抜粋本文:
━━━━━━

江東区木場公園の一角にある東京都現代美術館は、

家から徒歩15分くらいの距離にある。

身近であることが、かつてなく貴重に思える2020年。

一方で私たちは、すぐ簡単には手に入らないような、

遠くはなれたものを志向する傾向ももっている。

それは一体何だろう。

 

オラファ―・エリアソン/Olafur Eliassonは、

1967年生まれのアイスランドデンマーク人で、

日本では原美術館以来、10年ぶりの個展になるという。

水、氷、光、虹、霧、時間、溶岩、鏡、太陽光などの、

自然現象を用いて、わたしたちが知覚しにくい、

あるいは取りたてて気に留めないような、

世界の繊細な一面を提示する17の作品群。

それらはわたしたちに、

シンプルだけれども新しい体験と思索をもたらす。

生命体としての地球の傷つきやすさを明らかにするための、

可視化の試みも印象的だった。

たとえば作品を搬入する際に、

CO2排出の観点から飛行機ではなく鉄道と船を利用し、

その輸送中の揺れを記録したドローイングや、

地球温暖化によって溶けた氷河を明示するフォトグラフ、

氷河の塊を街なかに展示したプロジェクトの記録などは、

表現として実にストレート。

それらを前にしてわたしたちは、

まごまごしたり驚いたり慄いたりするしかない。

そんな真摯なメッセージの半面、

太陽光でチャージしたライトで暗闇に光の絵を描く

参加型の「サンライト・グラフィティ」があったり、

複数の色違いのライトが重なり合って後方から観覧者を照らす、

ポップで詩的な「あなたに今起きていること、

起きたこと、これから起きること」があったりで、

解き放たれた楽しい気持ちになる。

━━━━━━

記録データ:
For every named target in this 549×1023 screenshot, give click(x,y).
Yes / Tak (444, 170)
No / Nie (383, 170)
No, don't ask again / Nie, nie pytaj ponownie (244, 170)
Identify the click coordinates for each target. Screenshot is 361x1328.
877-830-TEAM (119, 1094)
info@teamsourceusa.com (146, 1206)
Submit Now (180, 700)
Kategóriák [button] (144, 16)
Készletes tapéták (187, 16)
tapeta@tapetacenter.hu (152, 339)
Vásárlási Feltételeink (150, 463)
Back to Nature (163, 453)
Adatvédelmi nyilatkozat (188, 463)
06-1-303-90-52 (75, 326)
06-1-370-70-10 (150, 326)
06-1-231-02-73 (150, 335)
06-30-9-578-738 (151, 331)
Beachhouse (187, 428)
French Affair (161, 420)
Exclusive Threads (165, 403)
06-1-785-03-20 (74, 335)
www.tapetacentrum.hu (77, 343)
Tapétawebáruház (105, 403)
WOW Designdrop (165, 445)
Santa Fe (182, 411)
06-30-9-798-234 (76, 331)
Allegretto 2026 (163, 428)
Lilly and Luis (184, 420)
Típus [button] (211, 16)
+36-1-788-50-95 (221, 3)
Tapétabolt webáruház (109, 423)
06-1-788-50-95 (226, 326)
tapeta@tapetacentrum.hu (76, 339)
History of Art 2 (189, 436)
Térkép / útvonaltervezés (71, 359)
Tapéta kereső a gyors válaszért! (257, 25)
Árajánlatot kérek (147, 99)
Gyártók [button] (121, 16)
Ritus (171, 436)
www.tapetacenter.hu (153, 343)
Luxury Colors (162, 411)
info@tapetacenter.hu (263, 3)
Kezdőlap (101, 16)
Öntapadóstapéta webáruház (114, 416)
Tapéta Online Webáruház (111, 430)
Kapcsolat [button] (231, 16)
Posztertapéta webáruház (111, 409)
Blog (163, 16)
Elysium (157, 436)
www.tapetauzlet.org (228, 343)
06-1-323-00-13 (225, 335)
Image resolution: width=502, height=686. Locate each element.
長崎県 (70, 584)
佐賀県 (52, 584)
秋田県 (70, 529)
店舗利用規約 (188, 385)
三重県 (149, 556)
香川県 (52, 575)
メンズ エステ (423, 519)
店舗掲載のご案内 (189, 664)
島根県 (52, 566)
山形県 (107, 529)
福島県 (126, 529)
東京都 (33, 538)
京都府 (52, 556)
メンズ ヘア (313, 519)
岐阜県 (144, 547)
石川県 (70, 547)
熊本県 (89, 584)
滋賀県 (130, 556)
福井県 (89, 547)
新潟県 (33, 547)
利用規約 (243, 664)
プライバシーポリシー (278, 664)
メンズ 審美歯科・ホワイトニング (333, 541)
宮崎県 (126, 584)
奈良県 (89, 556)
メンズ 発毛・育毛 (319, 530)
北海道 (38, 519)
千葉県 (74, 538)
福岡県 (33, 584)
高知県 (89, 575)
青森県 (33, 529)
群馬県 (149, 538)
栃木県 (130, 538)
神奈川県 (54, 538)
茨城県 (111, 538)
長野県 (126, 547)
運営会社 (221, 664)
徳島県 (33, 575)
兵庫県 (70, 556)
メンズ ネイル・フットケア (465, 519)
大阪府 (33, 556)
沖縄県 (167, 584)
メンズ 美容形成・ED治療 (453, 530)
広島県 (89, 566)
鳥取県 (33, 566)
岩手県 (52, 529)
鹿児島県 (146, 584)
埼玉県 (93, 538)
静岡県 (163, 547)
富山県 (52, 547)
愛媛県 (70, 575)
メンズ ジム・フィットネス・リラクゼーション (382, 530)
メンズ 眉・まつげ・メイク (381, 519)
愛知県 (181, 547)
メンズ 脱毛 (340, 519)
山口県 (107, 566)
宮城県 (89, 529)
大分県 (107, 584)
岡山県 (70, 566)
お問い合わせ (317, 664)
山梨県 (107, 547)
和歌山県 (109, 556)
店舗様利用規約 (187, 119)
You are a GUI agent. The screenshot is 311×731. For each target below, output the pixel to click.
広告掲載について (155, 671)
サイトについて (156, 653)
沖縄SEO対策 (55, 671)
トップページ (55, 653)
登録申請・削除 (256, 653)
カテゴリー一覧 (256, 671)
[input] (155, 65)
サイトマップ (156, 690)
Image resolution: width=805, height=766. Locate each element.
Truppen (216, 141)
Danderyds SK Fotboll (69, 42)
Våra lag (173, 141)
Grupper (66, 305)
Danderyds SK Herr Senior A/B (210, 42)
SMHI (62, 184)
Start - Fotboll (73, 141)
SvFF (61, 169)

━━━━━━

オラファー・エリアソンの個展を紹介する抜粋本文から、「そんな真摯なメッセージの半面、」で始まり「解き放たれた楽しい気持ちになる。」で終わる部分を一字一句変えずに書き写してください。

回答:
そんな真摯なメッセージの半面、

太陽光でチャージしたライトで暗闇に光の絵を描く

参加型の「サンライト・グラフィティ」があったり、

複数の色違いのライトが重なり合って後方から観覧者を照らす、

ポップで詩的な「あなたに今起きていること、

起きたこと、これから起きること」があったりで、

解き放たれた楽しい気持ちになる。